• **What is required**
Produce an exact copy of the lines from the line that contains "Given: Click the Work path label text" to the end of the listing below.

>>>>

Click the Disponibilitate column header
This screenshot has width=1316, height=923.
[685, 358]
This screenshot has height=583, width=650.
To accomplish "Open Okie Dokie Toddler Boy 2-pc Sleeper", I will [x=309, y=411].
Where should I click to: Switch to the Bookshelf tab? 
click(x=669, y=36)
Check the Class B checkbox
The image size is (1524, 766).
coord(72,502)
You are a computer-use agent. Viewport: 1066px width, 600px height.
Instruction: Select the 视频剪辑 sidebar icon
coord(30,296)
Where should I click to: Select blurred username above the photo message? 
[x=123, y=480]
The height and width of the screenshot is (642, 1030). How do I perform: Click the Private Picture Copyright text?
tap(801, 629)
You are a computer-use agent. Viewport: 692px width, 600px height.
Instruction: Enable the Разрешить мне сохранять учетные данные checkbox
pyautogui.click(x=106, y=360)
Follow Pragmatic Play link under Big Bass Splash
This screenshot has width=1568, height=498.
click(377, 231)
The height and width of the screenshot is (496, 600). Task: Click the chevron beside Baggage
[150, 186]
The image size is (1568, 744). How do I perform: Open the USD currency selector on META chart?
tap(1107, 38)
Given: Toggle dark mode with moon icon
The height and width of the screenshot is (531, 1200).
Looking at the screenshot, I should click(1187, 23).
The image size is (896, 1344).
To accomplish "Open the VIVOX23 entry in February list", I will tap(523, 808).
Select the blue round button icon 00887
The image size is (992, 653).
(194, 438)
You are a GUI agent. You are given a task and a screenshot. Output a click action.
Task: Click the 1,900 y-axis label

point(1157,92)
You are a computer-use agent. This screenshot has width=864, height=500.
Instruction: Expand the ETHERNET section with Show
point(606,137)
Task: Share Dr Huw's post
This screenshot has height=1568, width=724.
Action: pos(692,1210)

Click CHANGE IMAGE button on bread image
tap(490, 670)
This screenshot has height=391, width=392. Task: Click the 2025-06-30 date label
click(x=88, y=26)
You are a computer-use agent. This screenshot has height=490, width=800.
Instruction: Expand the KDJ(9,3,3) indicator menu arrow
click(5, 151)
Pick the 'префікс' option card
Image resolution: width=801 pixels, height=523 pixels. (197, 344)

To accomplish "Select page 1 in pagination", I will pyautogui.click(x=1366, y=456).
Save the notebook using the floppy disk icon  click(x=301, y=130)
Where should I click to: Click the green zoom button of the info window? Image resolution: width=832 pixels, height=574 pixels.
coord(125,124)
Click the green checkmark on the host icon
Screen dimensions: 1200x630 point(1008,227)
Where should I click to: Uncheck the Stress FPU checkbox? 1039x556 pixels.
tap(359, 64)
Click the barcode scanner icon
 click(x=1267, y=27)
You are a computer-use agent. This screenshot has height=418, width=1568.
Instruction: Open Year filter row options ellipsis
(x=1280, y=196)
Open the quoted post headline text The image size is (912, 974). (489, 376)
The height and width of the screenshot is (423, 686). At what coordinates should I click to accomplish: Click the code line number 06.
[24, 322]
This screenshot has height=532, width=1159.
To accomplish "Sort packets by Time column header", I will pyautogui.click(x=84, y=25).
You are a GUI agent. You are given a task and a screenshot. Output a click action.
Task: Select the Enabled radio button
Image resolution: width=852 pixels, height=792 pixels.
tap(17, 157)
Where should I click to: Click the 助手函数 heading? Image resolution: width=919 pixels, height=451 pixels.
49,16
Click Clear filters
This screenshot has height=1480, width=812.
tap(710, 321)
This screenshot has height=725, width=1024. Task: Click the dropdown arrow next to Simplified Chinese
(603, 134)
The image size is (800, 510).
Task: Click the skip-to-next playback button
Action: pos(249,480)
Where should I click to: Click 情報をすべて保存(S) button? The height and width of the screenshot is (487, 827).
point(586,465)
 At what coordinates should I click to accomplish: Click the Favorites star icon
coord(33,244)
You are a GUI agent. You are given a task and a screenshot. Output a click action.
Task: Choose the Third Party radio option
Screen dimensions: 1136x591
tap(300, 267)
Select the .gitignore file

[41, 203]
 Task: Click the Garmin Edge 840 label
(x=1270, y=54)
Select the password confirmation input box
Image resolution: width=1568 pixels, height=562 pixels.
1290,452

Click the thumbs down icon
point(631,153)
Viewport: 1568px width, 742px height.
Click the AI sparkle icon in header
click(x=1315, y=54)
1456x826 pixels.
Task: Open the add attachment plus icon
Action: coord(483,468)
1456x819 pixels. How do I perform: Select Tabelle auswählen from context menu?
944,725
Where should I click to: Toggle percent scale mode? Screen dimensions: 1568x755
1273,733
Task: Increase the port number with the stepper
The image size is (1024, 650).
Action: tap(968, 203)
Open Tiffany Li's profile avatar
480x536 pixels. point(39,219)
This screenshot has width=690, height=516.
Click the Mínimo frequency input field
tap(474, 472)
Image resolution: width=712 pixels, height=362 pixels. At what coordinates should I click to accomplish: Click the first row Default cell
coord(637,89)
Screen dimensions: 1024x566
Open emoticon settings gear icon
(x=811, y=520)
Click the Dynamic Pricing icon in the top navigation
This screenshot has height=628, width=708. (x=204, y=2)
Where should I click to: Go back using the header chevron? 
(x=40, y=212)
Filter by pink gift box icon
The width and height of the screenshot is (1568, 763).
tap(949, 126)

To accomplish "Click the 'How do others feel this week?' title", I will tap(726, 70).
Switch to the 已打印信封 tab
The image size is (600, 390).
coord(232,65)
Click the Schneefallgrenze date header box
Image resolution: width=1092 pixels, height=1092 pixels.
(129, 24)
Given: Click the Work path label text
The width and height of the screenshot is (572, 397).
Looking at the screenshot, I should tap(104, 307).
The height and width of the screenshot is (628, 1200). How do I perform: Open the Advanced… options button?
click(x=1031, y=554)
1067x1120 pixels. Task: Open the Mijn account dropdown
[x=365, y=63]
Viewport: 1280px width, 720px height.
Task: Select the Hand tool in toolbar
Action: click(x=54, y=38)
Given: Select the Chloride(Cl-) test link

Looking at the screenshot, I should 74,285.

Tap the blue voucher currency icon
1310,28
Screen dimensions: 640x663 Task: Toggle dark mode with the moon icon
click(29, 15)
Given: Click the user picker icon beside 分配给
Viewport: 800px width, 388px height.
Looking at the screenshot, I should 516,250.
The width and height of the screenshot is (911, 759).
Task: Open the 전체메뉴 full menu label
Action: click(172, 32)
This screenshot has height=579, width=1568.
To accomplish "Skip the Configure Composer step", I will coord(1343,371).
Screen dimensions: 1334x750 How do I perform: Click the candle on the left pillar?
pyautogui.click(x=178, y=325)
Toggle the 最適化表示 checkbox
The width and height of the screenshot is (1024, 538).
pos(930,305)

<<<<

• **Exercise solution**
Given: Click the Work path label text
The width and height of the screenshot is (572, 397).
Looking at the screenshot, I should tap(104, 307).
The height and width of the screenshot is (628, 1200). How do I perform: Open the Advanced… options button?
click(x=1031, y=554)
1067x1120 pixels. Task: Open the Mijn account dropdown
[x=365, y=63]
Viewport: 1280px width, 720px height.
Task: Select the Hand tool in toolbar
Action: click(x=54, y=38)
Given: Select the Chloride(Cl-) test link

Looking at the screenshot, I should 74,285.

Tap the blue voucher currency icon
1310,28
Screen dimensions: 640x663 Task: Toggle dark mode with the moon icon
click(29, 15)
Given: Click the user picker icon beside 分配给
Viewport: 800px width, 388px height.
Looking at the screenshot, I should 516,250.
The width and height of the screenshot is (911, 759).
Task: Open the 전체메뉴 full menu label
Action: click(172, 32)
This screenshot has height=579, width=1568.
To accomplish "Skip the Configure Composer step", I will coord(1343,371).
Screen dimensions: 1334x750 How do I perform: Click the candle on the left pillar?
pyautogui.click(x=178, y=325)
Toggle the 最適化表示 checkbox
The width and height of the screenshot is (1024, 538).
pos(930,305)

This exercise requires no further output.